My brother had gone through his ration of beer. I told him he could have my Hoegaardens. He noticed that I was still on my first hen. Luckily it was a cold night and the glass still perspired like it had just been retrieved from the fridge. Talk moved on to how weak I had gotten with my alcohol consumption. I guess something snapped in me but maybe it had already snapped. I called out to my brother. Got his attention. I  gave him the finger.

“Eat a dick.”

I finished the beer in one go. Amid laughs and cheers I stood up. I got another beer out of the fridge. I sat down. I got my brothers attention. I gave him the finger.

“Eat a dick.”

I downed the second beer. I repeated. I repeated. My brother said there was vodka upstairs.

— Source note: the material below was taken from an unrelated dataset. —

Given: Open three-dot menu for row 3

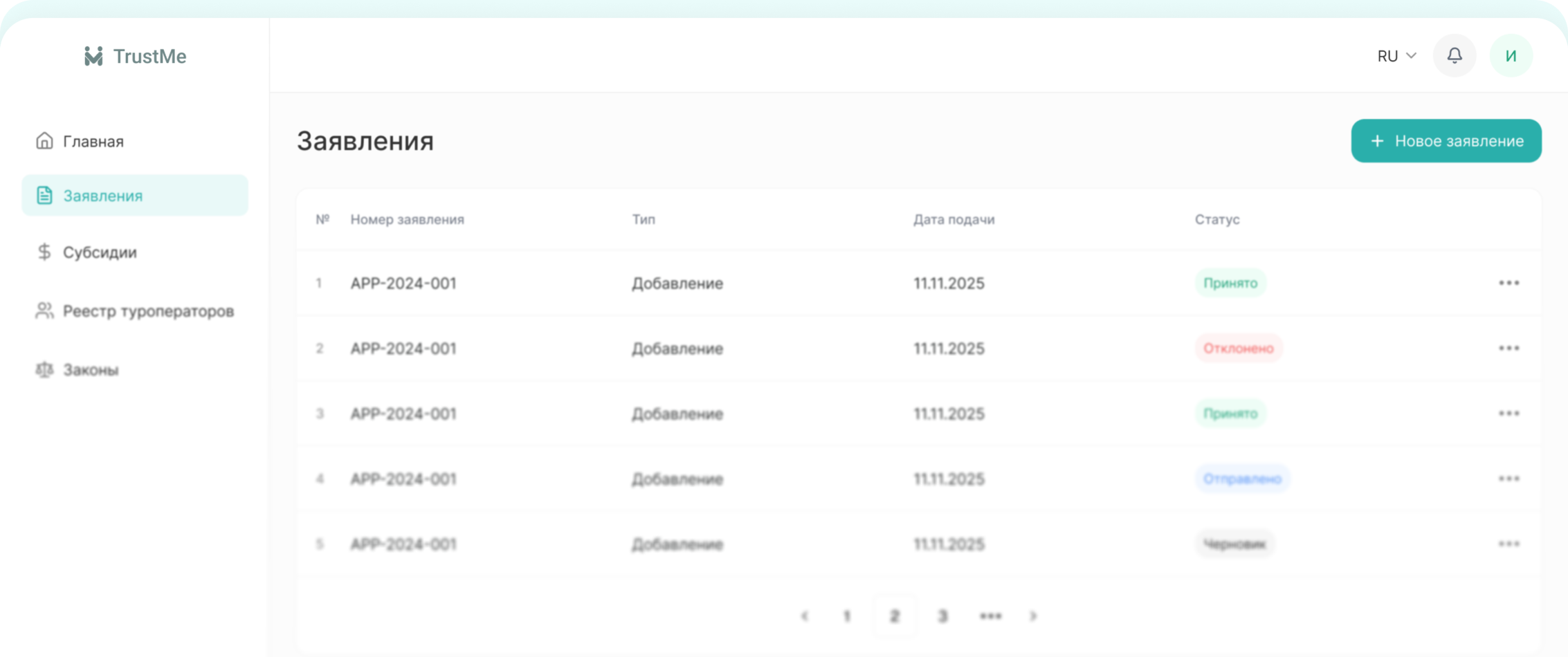Looking at the screenshot, I should point(1508,414).
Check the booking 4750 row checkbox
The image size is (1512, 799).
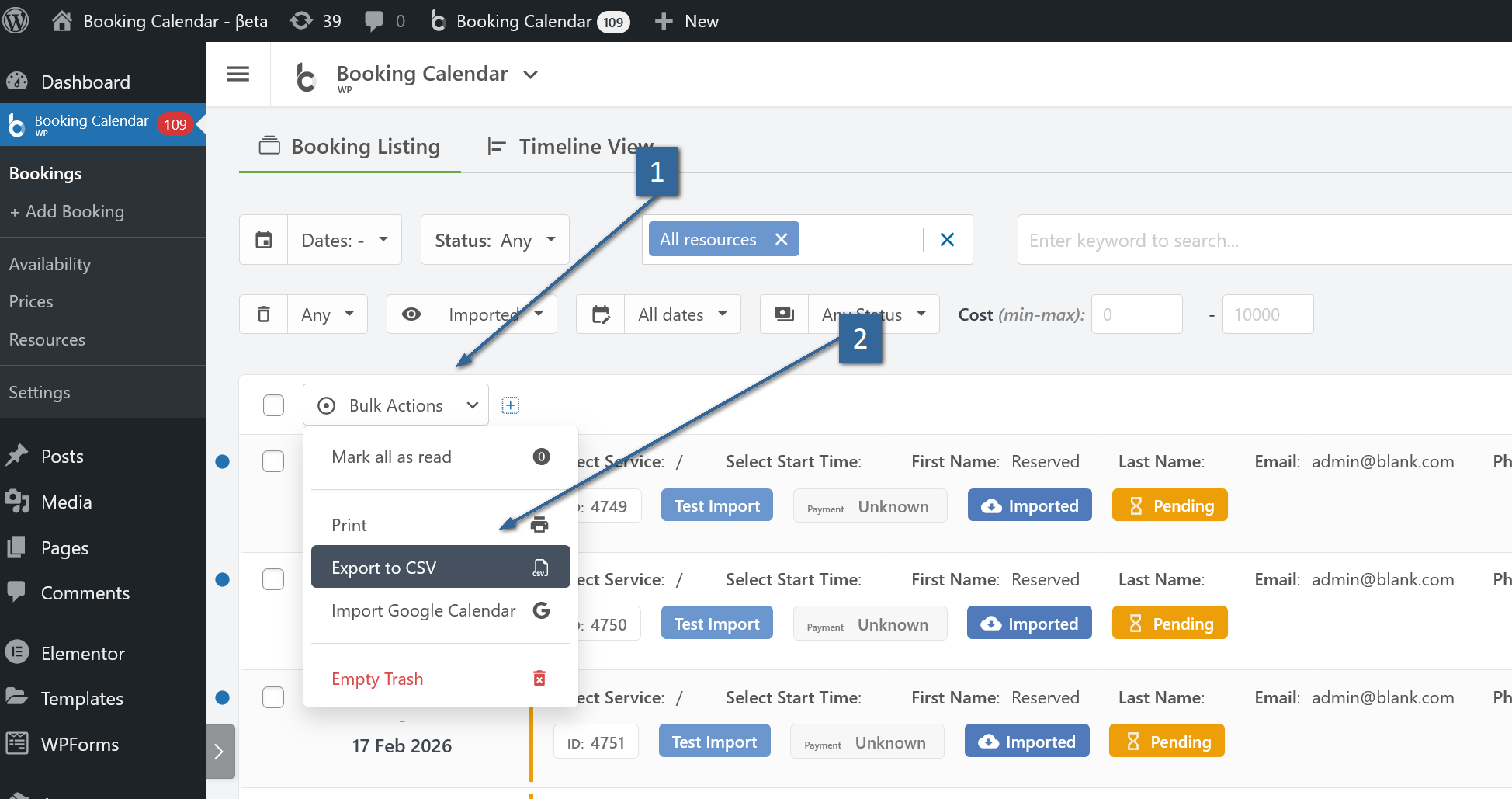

I gave him a blank stare.

“Get it.”

He came  back down with a bottle of Sambuca. I grabbed it. I poured it into my glass, not even bothering to clear the dregs of ale from the bottom. As the  glass slowly filled the smile started to drain from my brother’s face. I filled the glass to the top. My friend laughed. My brother said holy shit. I stared my brother in the eye. I gave him the finger.

“Eat a dick.”

I got halfway down the big beer glass that my sister gave me for Christmas. I tried to swallow. I tried to breath through my nose. I stood up and ran across the uneven cement, leaving a trail of vomit. I reached my usual stomach evacuation assembly area. I vomited long. I vomited hard. I vomited blue. I vomited up the pile of thoughts that build up when all one has to do with their time is think. My mind was empty. I was serene. My stomach was empty. The scene in front of me was less than serene.

I apologised to my friend and took my leave, collapsing on my bed with David Bowie serenading me out of the huge sound system I barely use now. I dreamt.

I was on a huge golden space station. Red technological behemoths traversed the starburst skies with the grace of angels. There was a machine. A simple scanner large enough for a body and two lights. One was lit up yellow. I scanned myself. The other light lit up green. Something in my  head told me what I  had done. I had registered to be insignificant. I tried to talk to my  friends but they wouldn’t make eye contact with me and said dismissive nothings. I was alone. Unnoticed.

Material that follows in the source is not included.